To do: Set down each line of the data exactly, but not the pictures.

═════ Data for the task

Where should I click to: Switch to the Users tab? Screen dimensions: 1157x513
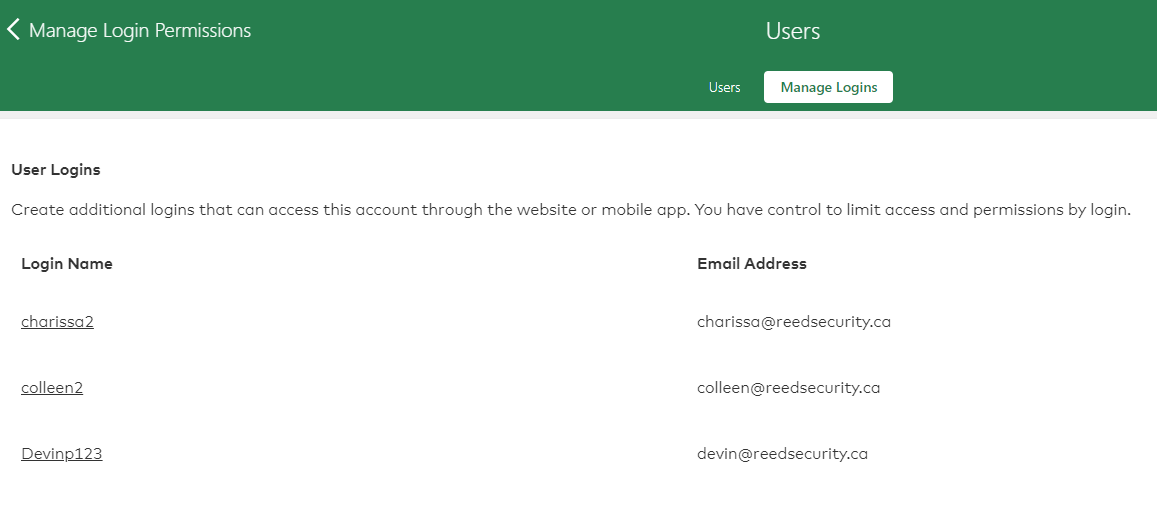[x=724, y=87]
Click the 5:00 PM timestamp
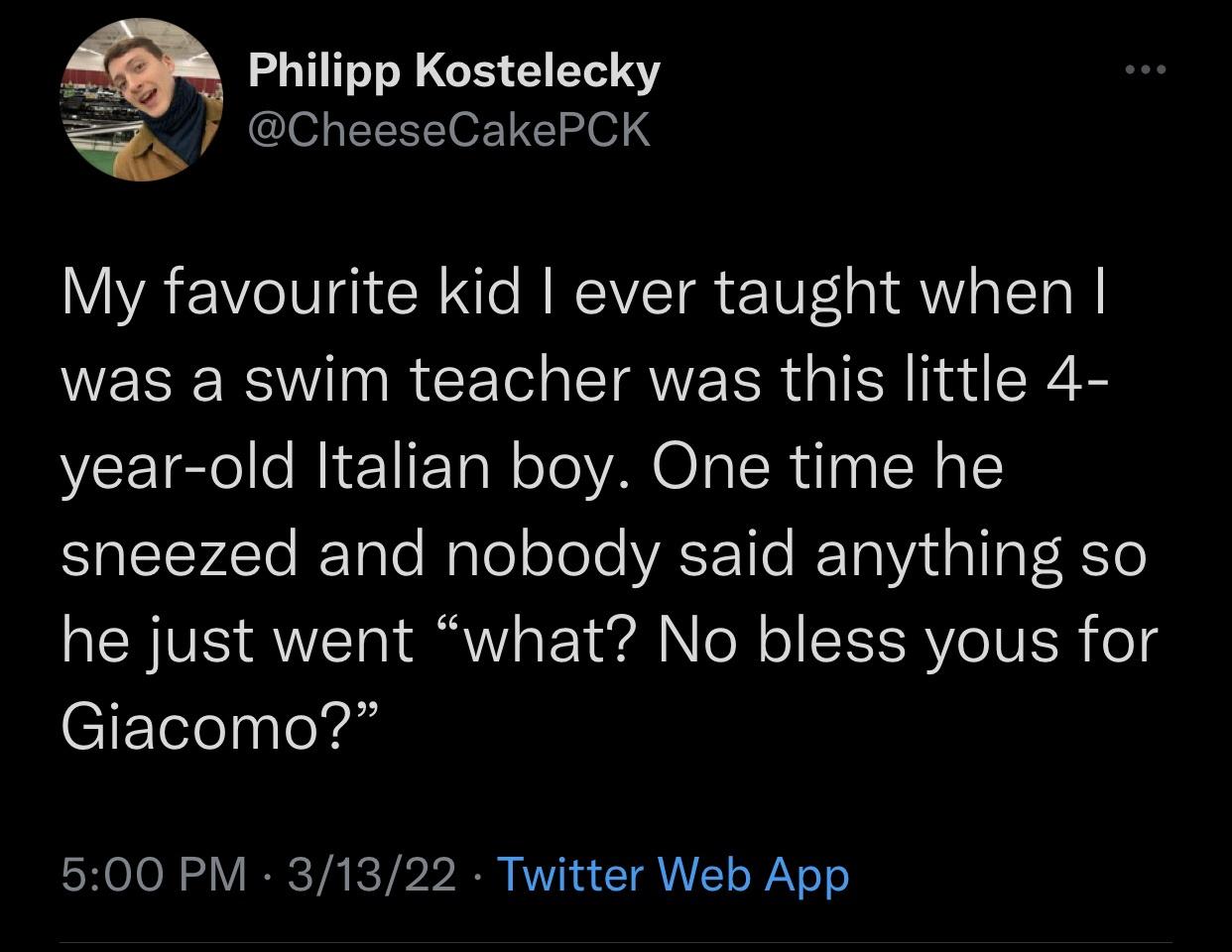Image resolution: width=1232 pixels, height=952 pixels. coord(154,875)
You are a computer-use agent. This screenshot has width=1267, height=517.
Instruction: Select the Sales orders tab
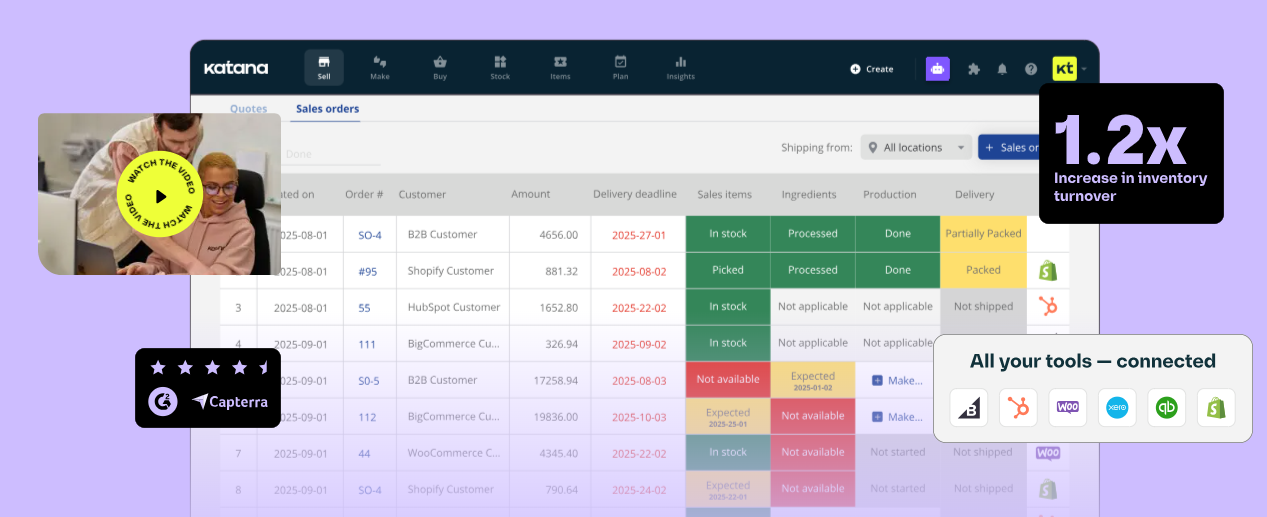327,109
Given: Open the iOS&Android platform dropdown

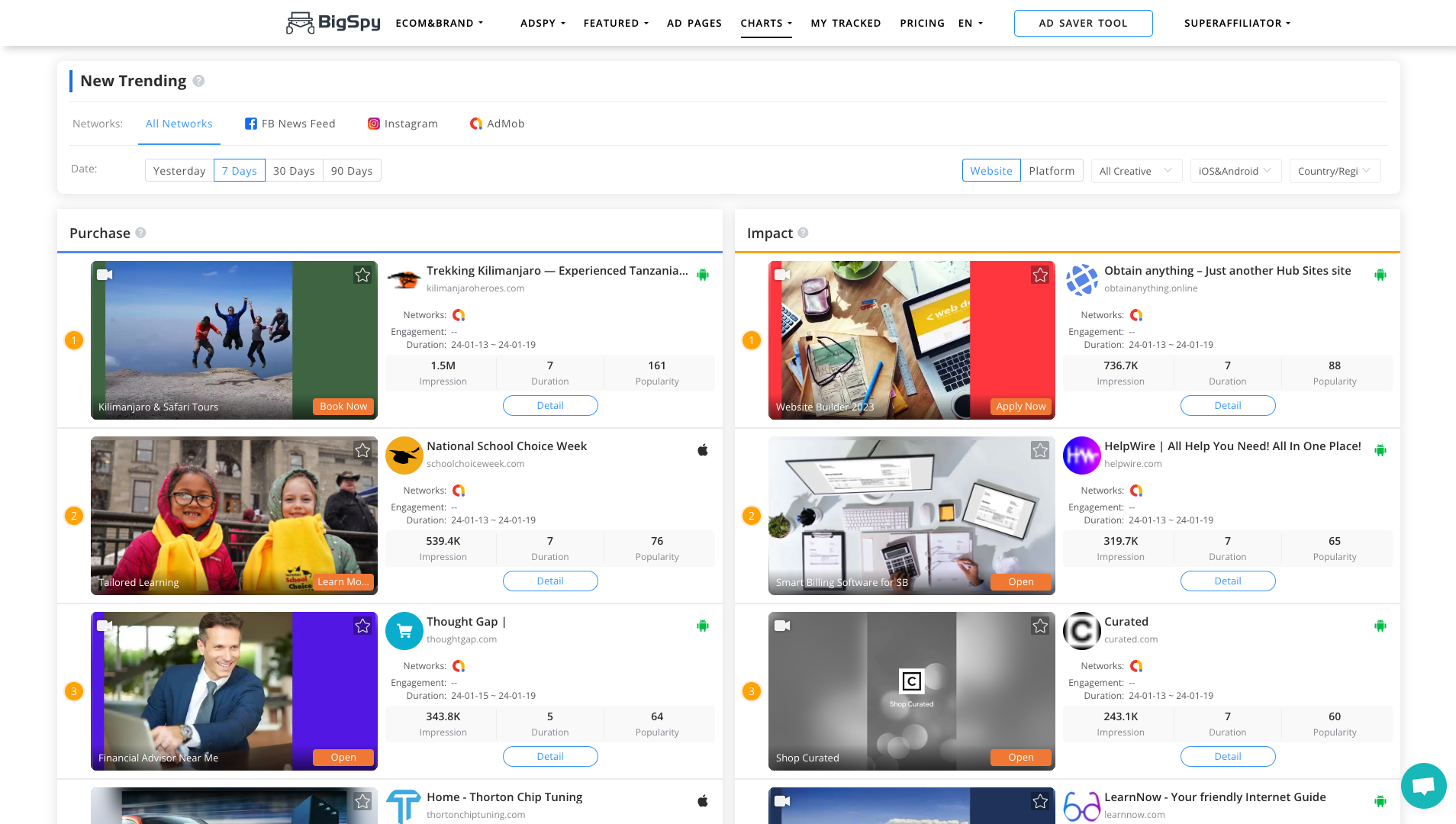Looking at the screenshot, I should pyautogui.click(x=1235, y=171).
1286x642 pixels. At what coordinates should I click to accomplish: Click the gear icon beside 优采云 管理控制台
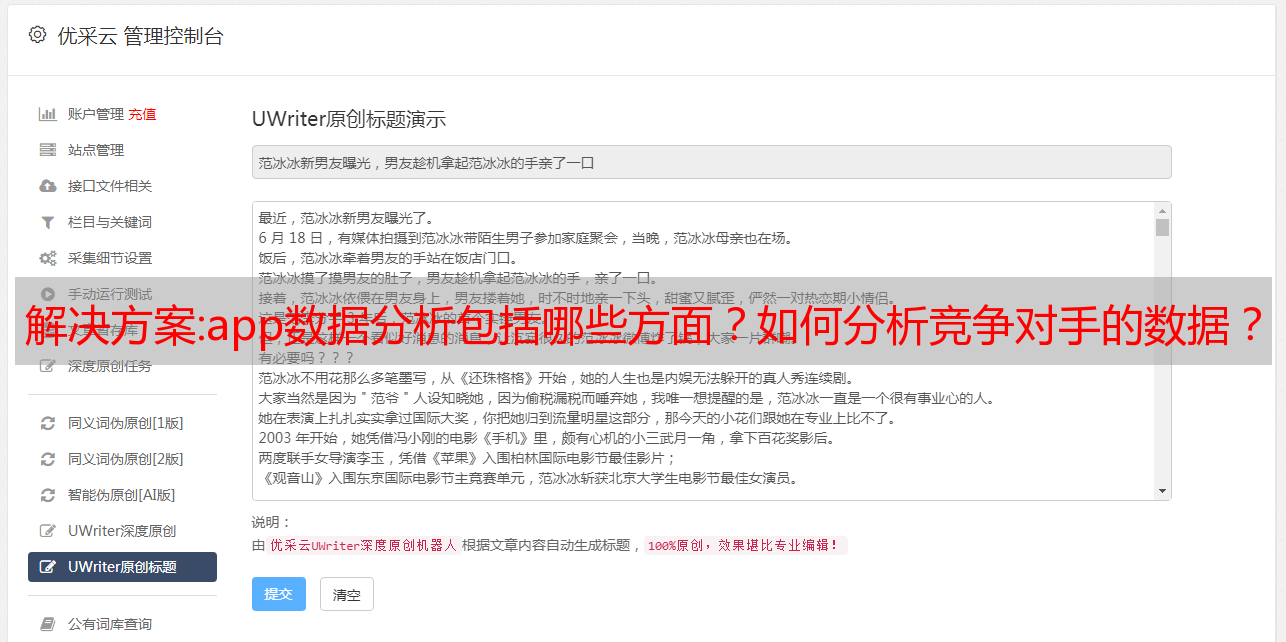coord(38,35)
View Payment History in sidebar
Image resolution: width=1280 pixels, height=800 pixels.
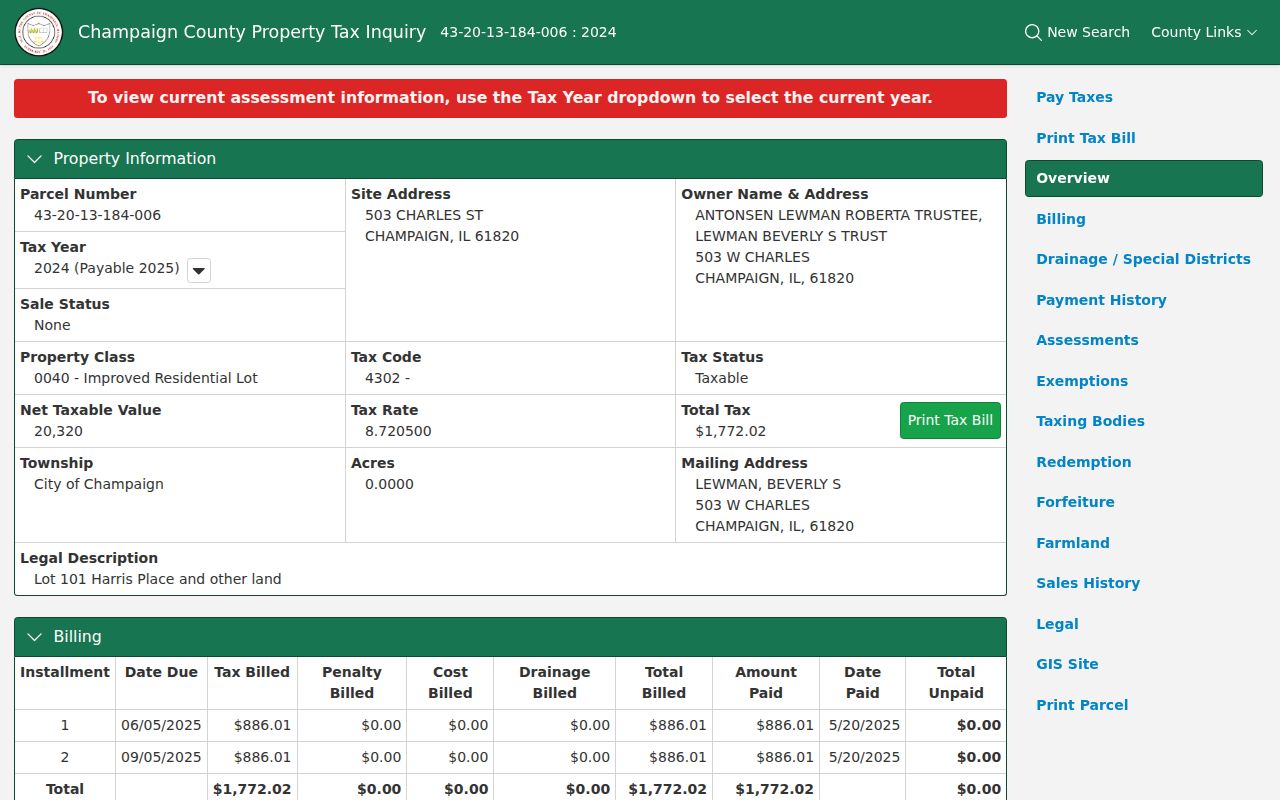[x=1101, y=300]
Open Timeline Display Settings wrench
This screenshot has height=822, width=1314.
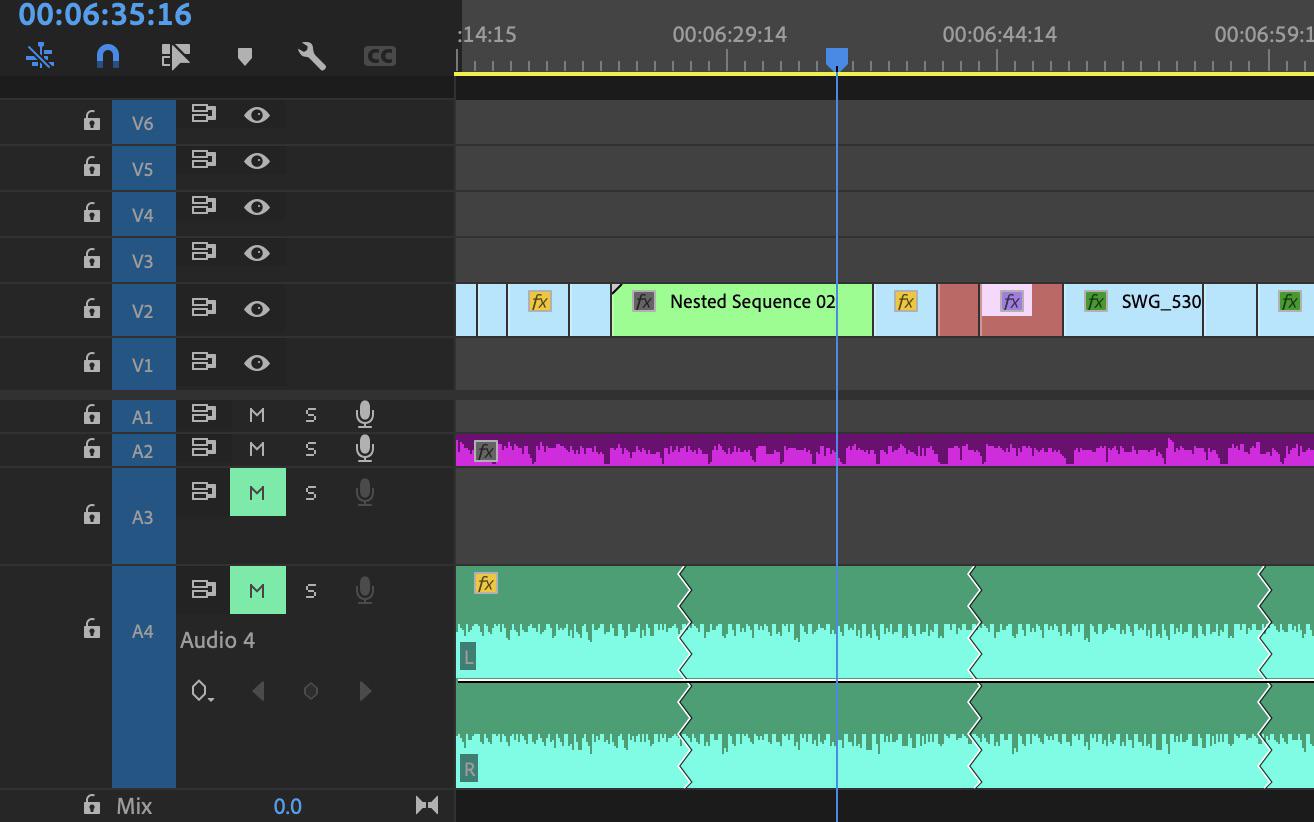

══════════

Result of the exercise:
Where should I click to: Switch to the Users tab? Screen dimensions: 1157x513
[x=724, y=87]
Click the 5:00 PM timestamp
Image resolution: width=1232 pixels, height=952 pixels. coord(154,875)
You are a computer-use agent. This screenshot has width=1267, height=517.
Instruction: Select the Sales orders tab
327,109
Given: Open the iOS&Android platform dropdown

Looking at the screenshot, I should pyautogui.click(x=1235, y=171).
1286x642 pixels. At what coordinates should I click to accomplish: Click the gear icon beside 优采云 管理控制台
coord(38,35)
View Payment History in sidebar
Image resolution: width=1280 pixels, height=800 pixels.
[x=1101, y=300]
Open Timeline Display Settings wrench
This screenshot has height=822, width=1314.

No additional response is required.